En un hallazgo que podría cambiar nuestra percepción sobre la inteligencia artificial (IA), un reciente estudio liderado por Roy Dayan, de la Universidad Hebrea de Jerusalén, revela que los modelos más antiguos de IA presentan signos de deterioro cognitivo leve. Sorprendentemente, este fenómeno tiene paralelismos con el inicio de enfermedades neurodegenerativas en los seres humanos, como el Alzheimer.

El estudio, publicado en la revista BMJ, evaluó el desempeño de los principales chatbots utilizando la misma prueba que se aplica en humanos para detectar problemas cognitivos: la Evaluación Cognitiva de Montreal (MoCA). Los resultados dejaron en evidencia que, salvo ChatGPT 4.0, ningún modelo logró superar la prueba sin mostrar deficiencias en tareas clave.

Resultados de la Prueba: ¿Cómo Rindieron los Chatbots?

La prueba MoCA, conocida por su rigor en la detección de demencia temprana, evalúa habilidades como la memoria, el lenguaje, la atención, y las capacidades visuales y espaciales. ChatGPT 4.0 obtuvo la puntuación más alta, con 26 puntos de un total de 30. En contraste, otros modelos como Claude y ChatGPT 4 lograron 25 puntos, mientras que Gemini 1.0 obtuvo la peor calificación, con apenas 16 puntos.

Los desafíos fueron evidentes en áreas específicas, como las tareas ejecutivas (creación de senderos alfanuméricos) y la prueba de dibujo del reloj, donde se solicita al sujeto que diseñe una esfera marcando una hora específica. Estos mismos ejercicios, frecuentemente usados en pacientes humanos, fueron los que expusieron las mayores debilidades en los modelos más antiguos.
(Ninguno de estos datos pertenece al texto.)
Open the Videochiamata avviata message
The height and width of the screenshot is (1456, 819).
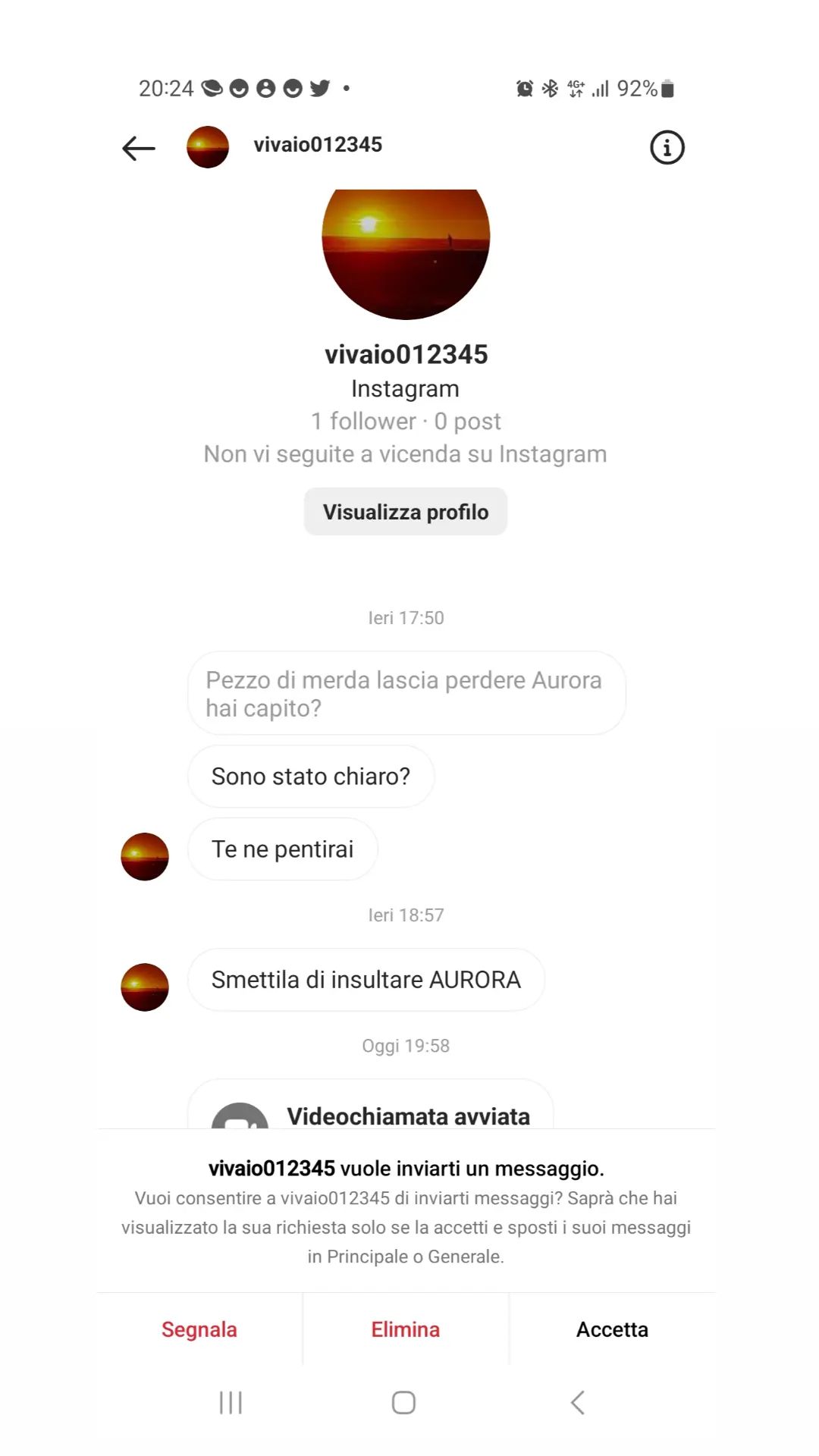tap(408, 1115)
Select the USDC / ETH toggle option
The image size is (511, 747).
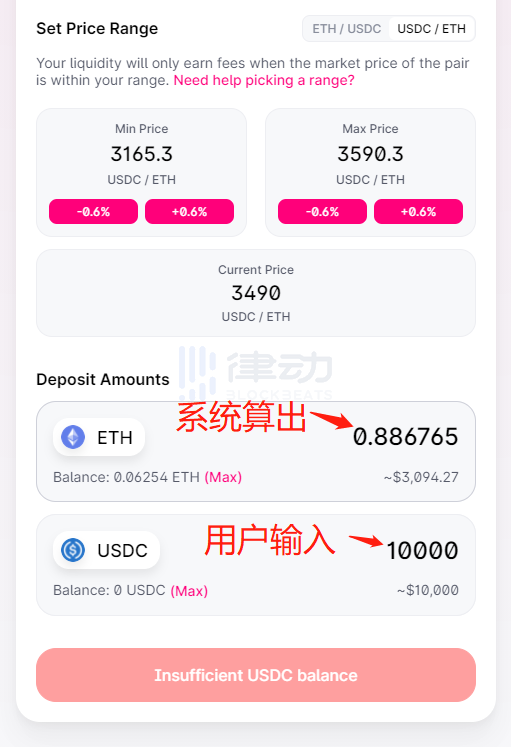(431, 29)
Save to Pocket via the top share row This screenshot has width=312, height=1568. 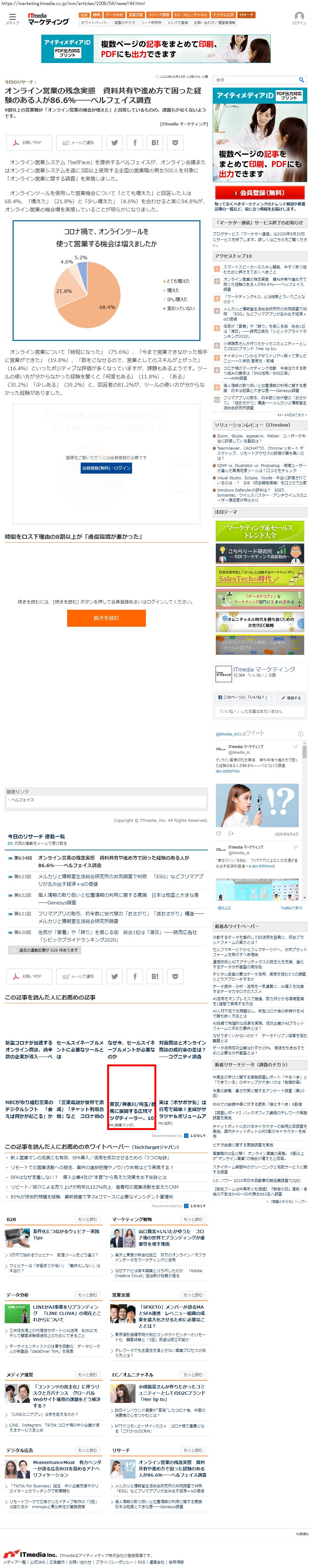pyautogui.click(x=175, y=142)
Particularmente preocupante fue el desempeño en la prueba de recuperación retardada, donde se debe recordar una secuencia de palabras tras un intervalo de tiempo. Los modelos Gemini fallaron sistemáticamente, sugiriendo que la antigüedad de los algoritmos podría ser un factor determinante en su capacidad de procesamiento.

¿Qué Significa Esto para la IA?

A pesar de estos fallos, los chatbots mostraron un rendimiento sólido en habilidades como la identificación, atención y abstracción. Sin embargo, el estudio plantea una pregunta crucial: ¿puede la IA mantenerse confiable con el paso del tiempo? Según los investigadores, estas limitaciones desafían la idea de que la IA pueda reemplazar por completo a los profesionales humanos en áreas como el diagnóstico médico.
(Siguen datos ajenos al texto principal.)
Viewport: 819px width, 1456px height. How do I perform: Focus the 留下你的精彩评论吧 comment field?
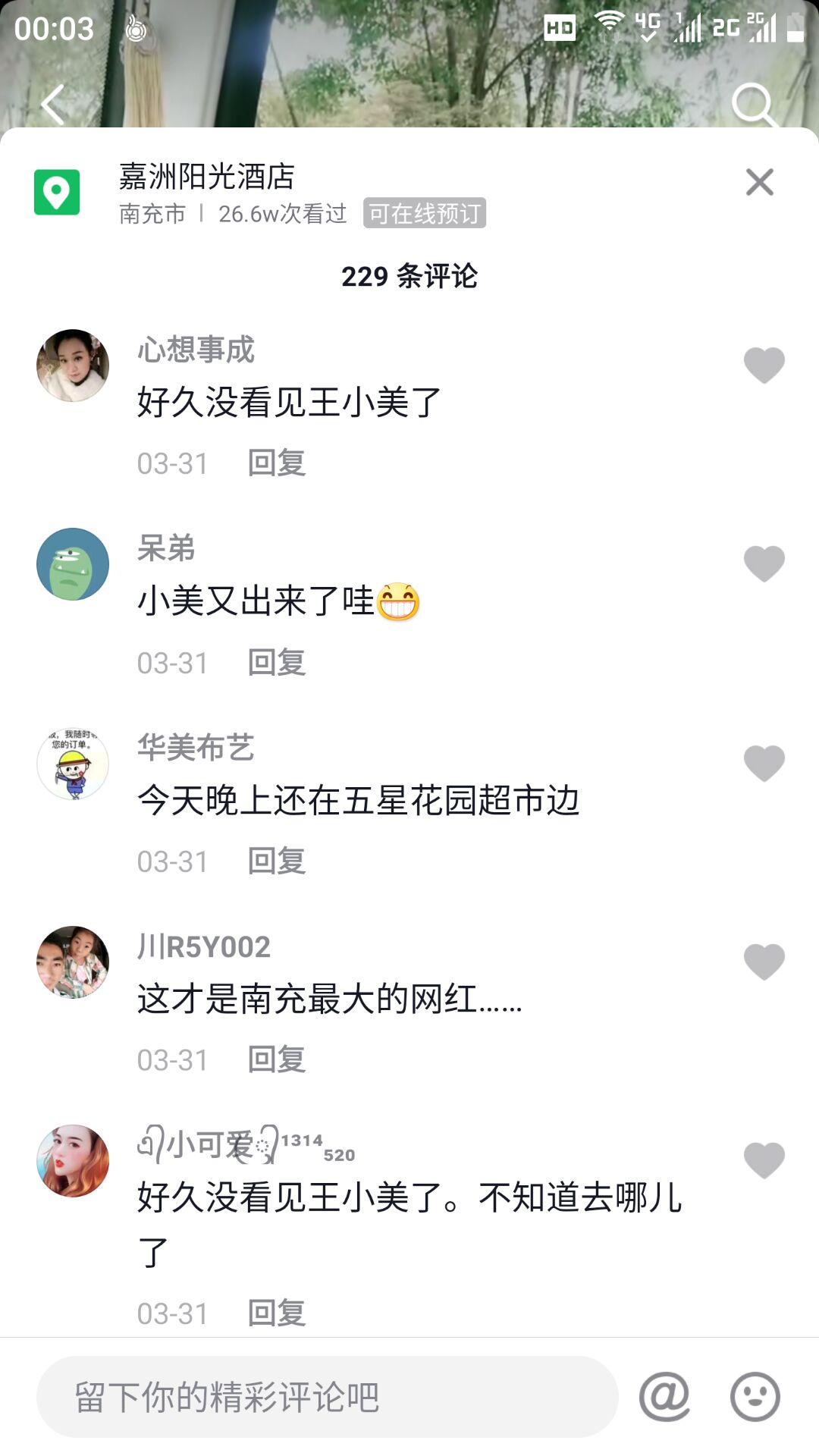click(326, 1397)
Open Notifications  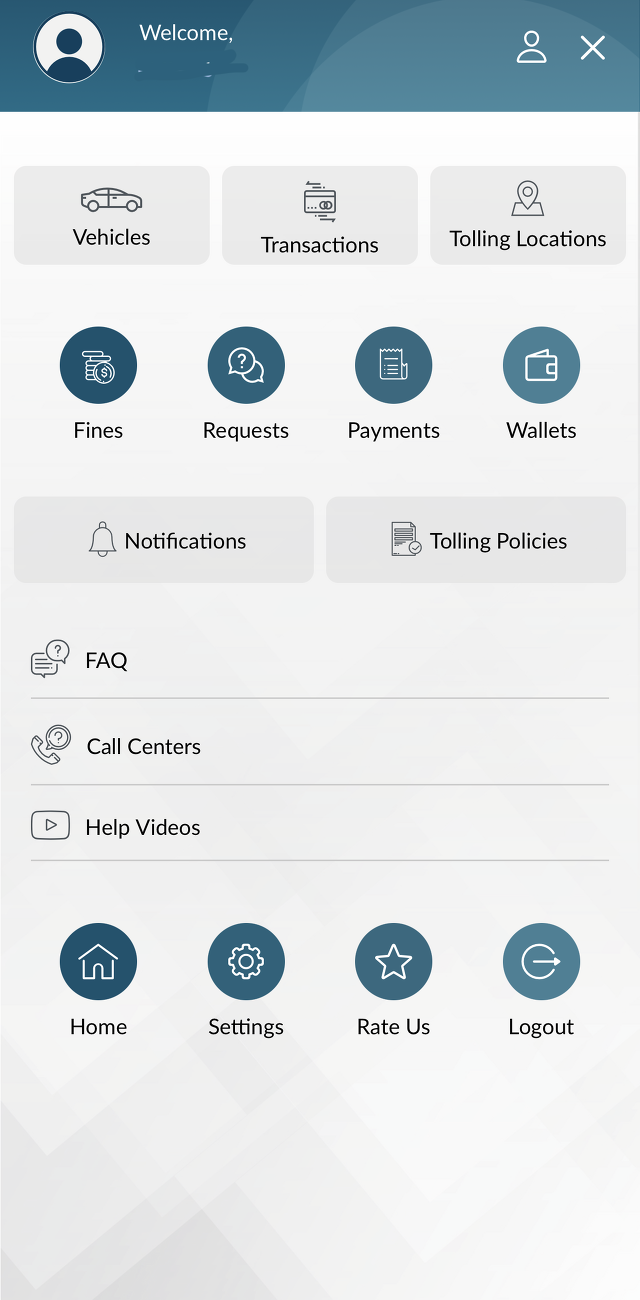tap(164, 540)
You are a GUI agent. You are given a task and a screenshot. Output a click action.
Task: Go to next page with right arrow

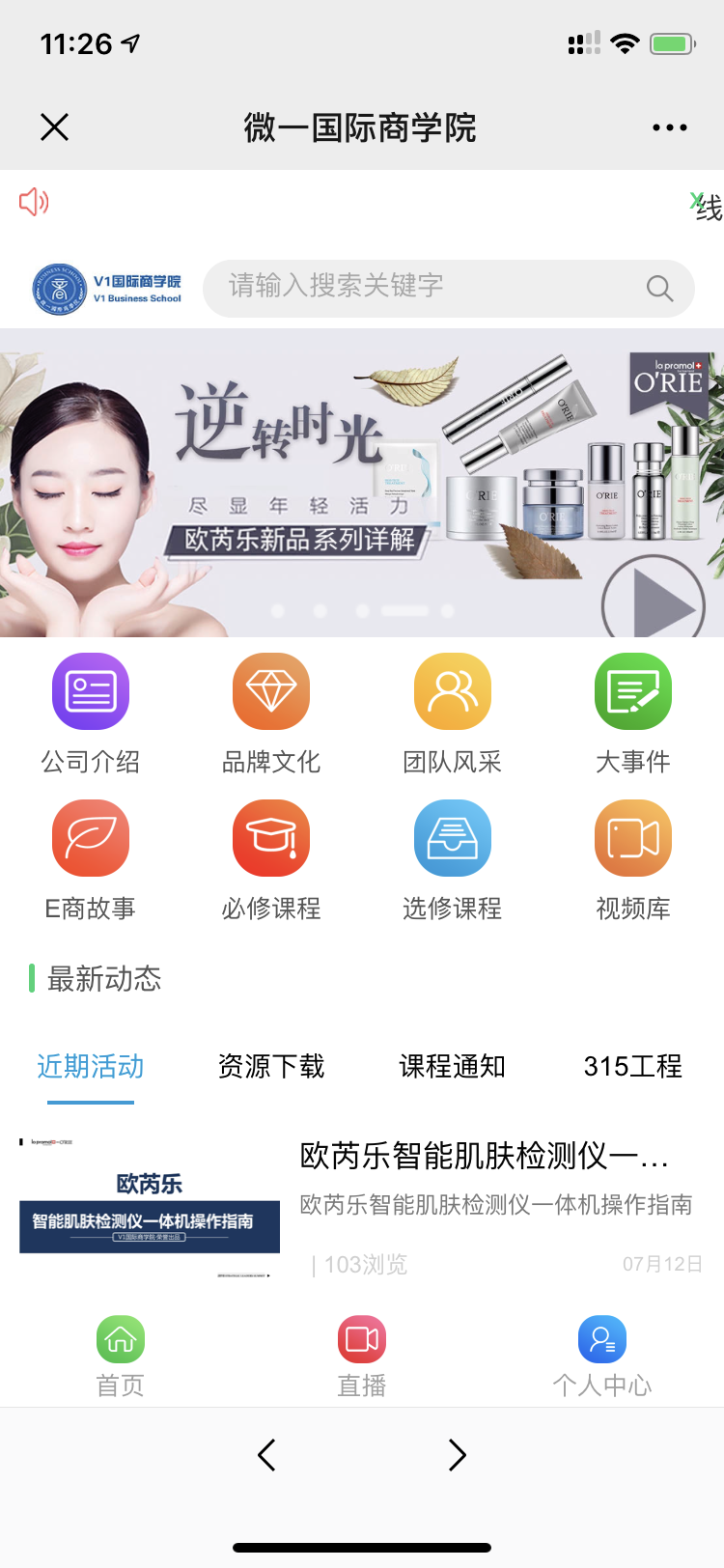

Además, los resultados abren un debate sobre la sostenibilidad de los modelos de lenguaje en el tiempo. ¿Necesitan los sistemas de IA un «mantenimiento cognitivo» similar al aprendizaje continuo en los humanos?

Los hallazgos de este estudio no solo arrojan luz sobre el funcionamiento interno de los modelos de IA, sino que también subrayan la importancia de comprender sus límites. Aunque estas tecnologías han revolucionado el mundo, queda claro que la inteligencia artificial, como los humanos, tiene mucho que aprender sobre cómo mantenerse eficiente y confiable a largo plazo.